TASK DATA =>
____

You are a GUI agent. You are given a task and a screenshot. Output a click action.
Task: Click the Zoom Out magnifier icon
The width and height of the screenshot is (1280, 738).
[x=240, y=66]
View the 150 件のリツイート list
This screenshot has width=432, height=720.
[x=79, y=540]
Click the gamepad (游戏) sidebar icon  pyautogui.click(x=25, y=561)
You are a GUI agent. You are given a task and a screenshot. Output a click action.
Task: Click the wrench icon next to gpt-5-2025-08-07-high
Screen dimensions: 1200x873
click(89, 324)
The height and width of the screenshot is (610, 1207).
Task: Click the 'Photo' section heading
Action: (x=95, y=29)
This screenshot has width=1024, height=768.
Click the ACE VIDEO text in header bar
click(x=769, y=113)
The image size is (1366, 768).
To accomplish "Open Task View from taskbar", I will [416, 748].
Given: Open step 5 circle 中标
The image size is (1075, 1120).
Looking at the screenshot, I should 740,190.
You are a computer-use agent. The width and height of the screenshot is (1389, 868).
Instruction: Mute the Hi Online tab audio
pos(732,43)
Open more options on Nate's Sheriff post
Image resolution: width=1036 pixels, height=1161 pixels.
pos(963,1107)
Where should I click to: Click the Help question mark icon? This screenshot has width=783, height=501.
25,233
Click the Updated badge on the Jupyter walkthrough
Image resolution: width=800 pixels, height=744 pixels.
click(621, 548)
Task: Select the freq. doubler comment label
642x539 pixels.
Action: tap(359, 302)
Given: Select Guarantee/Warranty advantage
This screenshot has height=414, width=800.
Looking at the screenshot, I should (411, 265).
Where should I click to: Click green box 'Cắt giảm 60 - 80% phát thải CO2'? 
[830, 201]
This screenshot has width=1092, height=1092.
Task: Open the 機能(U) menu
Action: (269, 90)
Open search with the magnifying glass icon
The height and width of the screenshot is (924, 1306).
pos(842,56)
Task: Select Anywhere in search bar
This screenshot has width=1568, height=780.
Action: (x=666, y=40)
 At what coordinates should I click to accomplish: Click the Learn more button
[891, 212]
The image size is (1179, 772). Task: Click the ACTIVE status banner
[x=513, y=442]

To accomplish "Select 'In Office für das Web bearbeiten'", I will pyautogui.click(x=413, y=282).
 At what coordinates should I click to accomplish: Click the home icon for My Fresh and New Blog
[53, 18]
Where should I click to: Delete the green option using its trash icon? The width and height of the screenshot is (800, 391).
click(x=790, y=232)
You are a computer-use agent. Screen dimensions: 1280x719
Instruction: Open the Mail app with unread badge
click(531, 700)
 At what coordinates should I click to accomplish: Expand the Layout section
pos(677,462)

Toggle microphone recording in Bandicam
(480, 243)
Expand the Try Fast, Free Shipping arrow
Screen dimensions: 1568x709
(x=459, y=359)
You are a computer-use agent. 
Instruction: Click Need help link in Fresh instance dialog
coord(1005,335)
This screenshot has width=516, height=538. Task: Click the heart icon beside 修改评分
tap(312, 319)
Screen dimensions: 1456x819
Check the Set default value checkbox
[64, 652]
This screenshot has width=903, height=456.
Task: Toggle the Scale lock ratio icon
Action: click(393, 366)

____

Turn the material starting at the line containing "Screen dimensions: 1456x819" and ending at the end of the material into a numbered list, one line per item, with blank lines left out.

ANSWER TO THIS TASK =>
1. Screen dimensions: 1456x819
2. Check the Set default value checkbox
3. [64, 652]
4. This screenshot has width=903, height=456.
5. Task: Toggle the Scale lock ratio icon
6. Action: click(393, 366)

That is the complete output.